The fp64 support is for scalars, only. Calling it a "new feature" is only true in that it was initially dropped from Xe, but existed in prior generations of iGPU. fp64 is useful for certain geometry processing cases. Although it can be emulated, doing so would incur quite a performance penalty. I'm guessing the reason they re-added it is based on feedback from developers or from all the time they've spent investigating the various performance problems encountered by the Alchemist graphics cards. Whatever the reason, I'm glad to see its return, if only in scalar form.
One of the interesting aspects of the Meteor Lake "disaggregated architecture" is how the various elements that would normally be part of the GPU get scattered around the other tiles. The graphics tile handles everything discussed above, while the Display Engine and Xe Media Engine are part of the main SOC tile, and then the physical display outputs are part of the IO tile.
I believe the driving motivation behind this redistribution of blocks is to be able to power down the GPU tile, during activities like video playback.

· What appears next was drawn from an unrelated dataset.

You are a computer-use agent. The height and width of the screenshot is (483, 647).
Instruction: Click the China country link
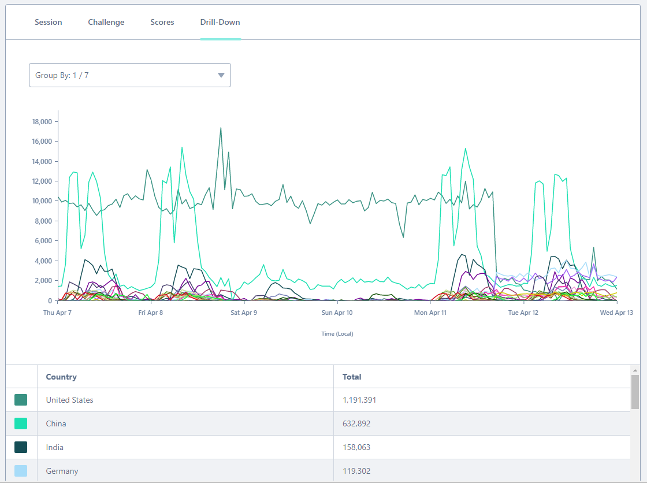(56, 423)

Also, If I'm not mistaken, I think some of the display outputs are on the SoC tile, while others are on the I/O tile. If true, maybe the I/O tile can be kept in a low-power state when those displays aren't being used.
It includes encoding and decoding support for AVC, HEVC, VP9, and AV1 — the latter two being the new additions relative to prior Intel GPUs. It can handle up to 8K60 10-bit HDR decoding, and 8K 10-bit HDR encoding
It's funny, because their slide sort of implies it doesn't handle realtime AV1
encoding.
Also, the slide uses the ever-slippery weasel words
"up to", when describing resolution and frame rate.

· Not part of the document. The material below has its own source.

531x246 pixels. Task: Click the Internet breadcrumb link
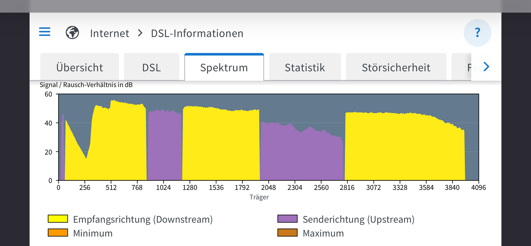tap(110, 33)
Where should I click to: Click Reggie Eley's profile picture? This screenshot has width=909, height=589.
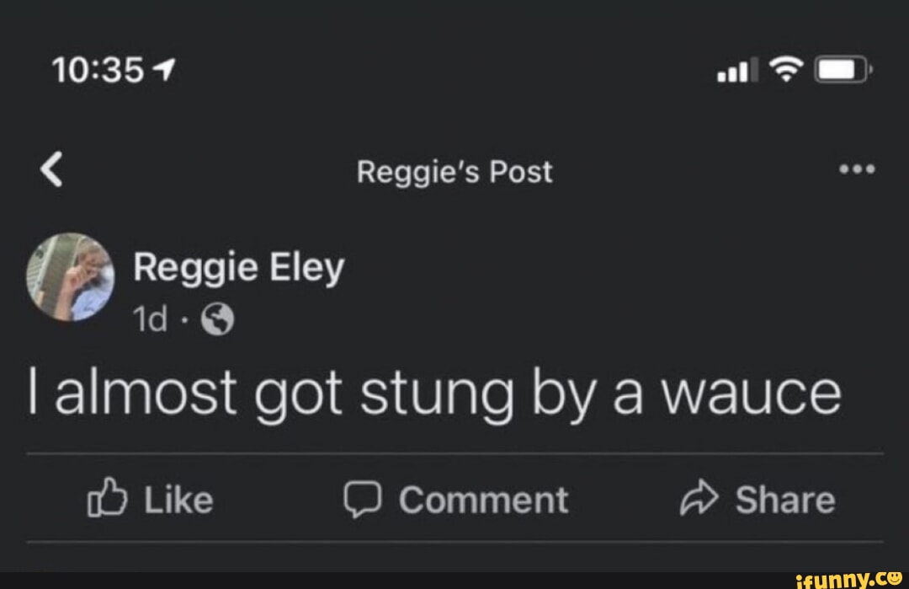[x=67, y=278]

The low power optimizations work to avoid waking up cores, memory, and display elements when it's not necessary.
It sure sounds to me like they even went as far as integrating a chunk of DRAM into the display controllers, in order to avoid memory traffic. I won't quote the slides, but three of them contain the following annotations:
- "Display buffering for race-to-halt on memory access" - okay, buffering where?
- "Skip fetching and sending non-updated pixels" - you can only do this if you've got the previous frame buffered somewhere.
- "Queuing frame into display to reduce core wakeups" - again, the frame is being buffered somewhere!
So, am I right that their display controllers have builtin frame buffers, or is the buffer memory in panel controllers (with PSR) actually that flexible?
we're not sure what sort of graphics configurations will be present on the desktop chips
As you probably know, by now, the Meteor Lake desktop CPUs got canceled. Back when you published this article, perhaps it was still an unconfirmed rumor.
Here are some other questions I had, which I'm guessing you probably don't know the answers to, but I thought I'd mention, anyway.
So, when they say pairs of vector engines run in lock-step, does that mean they're fed by a dual-issue in-order instruction stream, as I think previous intel iGPU have done? Or is it more like they act in tandem, as an extended form of SIMD?
Also, what are Extended Math instructions? Do these consist of transcendental functions? Any others?